Opinión
Durante décadas, los líderes occidentales se consolaron con la creencia de que el auge económico de China acabaría por dar lugar a una moderación política. Se suponía que el comercio, la globalización, la inversión y la integración en las instituciones internacionales transformarían a China en un actor más cooperativo y responsable dentro del orden internacional vigente. Esa suposición parece ahora profundamente errónea.
China no ve a Occidente como un bloque seguro de sí mismo, unificado o estratégicamente resistente. Cada vez más, Beijing considera que las democracias occidentales, en particular Estados Unidos, están divididas internamente, agobiadas económicamente, fragmentadas culturalmente y agotadas psicológicamente. Esta percepción reviste una enorme importancia, ya que la historia demuestra que las guerras y las crisis geopolíticas a menudo surgen no solo de la capacidad militar bruta, sino de cómo las potencias rivales interpretan la fuerza, la determinación y la cohesión de la otra.
Según un informe reciente del Instituto Chongyang de la Universidad Renmin, influyentes analistas chinos oyen en Estados Unidos “el pesado y inquietante repique de la campana del ocaso de un imperio”. No se trata de una mera floritura retórica. Es una importante perspectiva sobre cómo ciertos sectores de la élite política e intelectual china interpretan cada vez más la trayectoria de Estados Unidos y del Occidente democrático en general.
Desde la perspectiva de Beijing, las pruebas están por todas partes.

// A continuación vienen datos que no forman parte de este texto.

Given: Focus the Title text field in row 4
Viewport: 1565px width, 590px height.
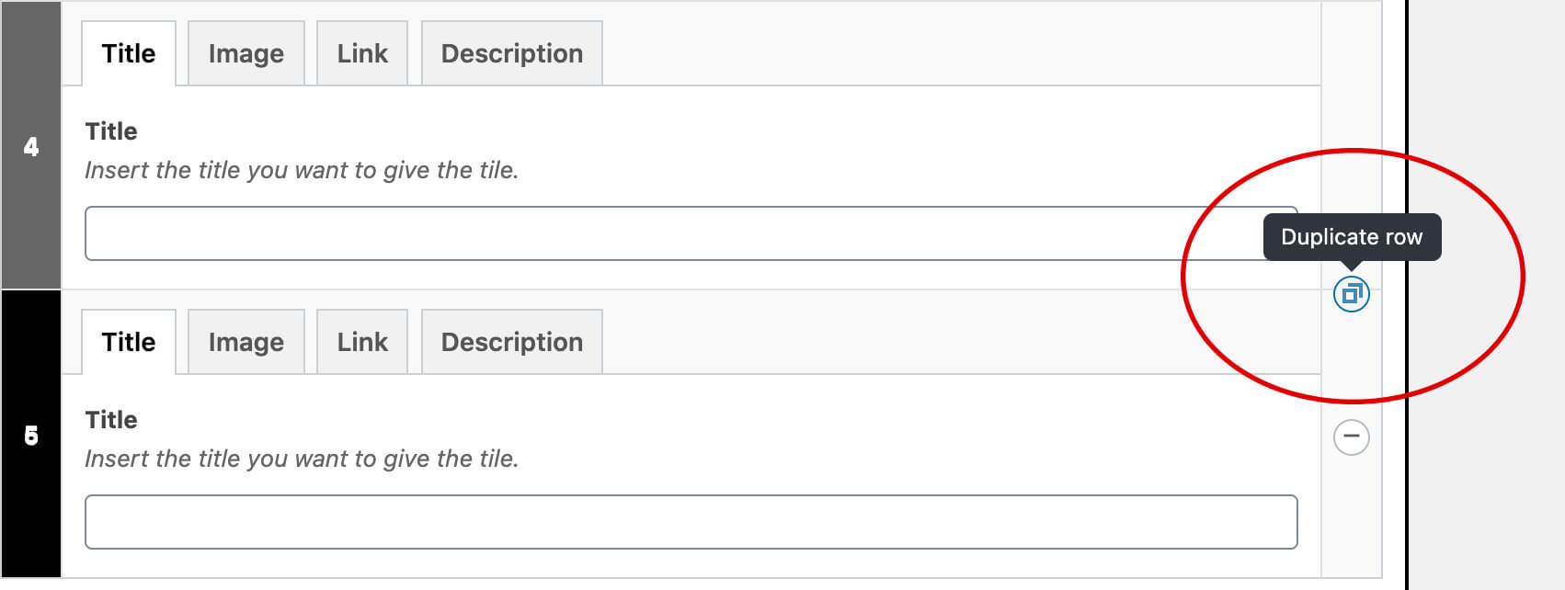Looking at the screenshot, I should tap(644, 233).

Una polarización política sin fin. Una creciente desconfianza pública en las instituciones. Fragmentación social. Acumulación masiva de deuda. Disminución de la cohesión cívica. Vacilación e incoherencia occidentales en el extranjero. Los dirigentes chinos ven cada vez más, no una turbulencia política temporal, sino los síntomas de un declive sistémico.
Lo que muchos en Occidente interpretan como apertura democrática y pluralismo, Beijing a menudo lo interpreta como debilidad y parálisis. Los líderes chinos no ven el vigoroso debate democrático como un signo de salud institucional. Ven división. No ven la autocrítica occidental como madurez intelectual. Ven dudas sobre la propia civilización. No ven moderación estratégica. Ven una voluntad en declive.
Esta divergencia de percepciones conlleva profundas consecuencias geopolíticas. La historia demuestra repetidamente que los errores de cálculo estratégicos se vuelven más peligrosos cuando las potencias emergentes se convencen a sí mismas de que las potencias existentes ya no poseen la determinación necesaria para defender el orden internacional que crearon. El Japón imperial llegó a tales conclusiones en la década de 1930. Hitler, de manera similar, se convenció a sí mismo de que las democracias occidentales carecían de la voluntad para resistir la agresión. En ambos casos, se produjo un conflicto catastrófico.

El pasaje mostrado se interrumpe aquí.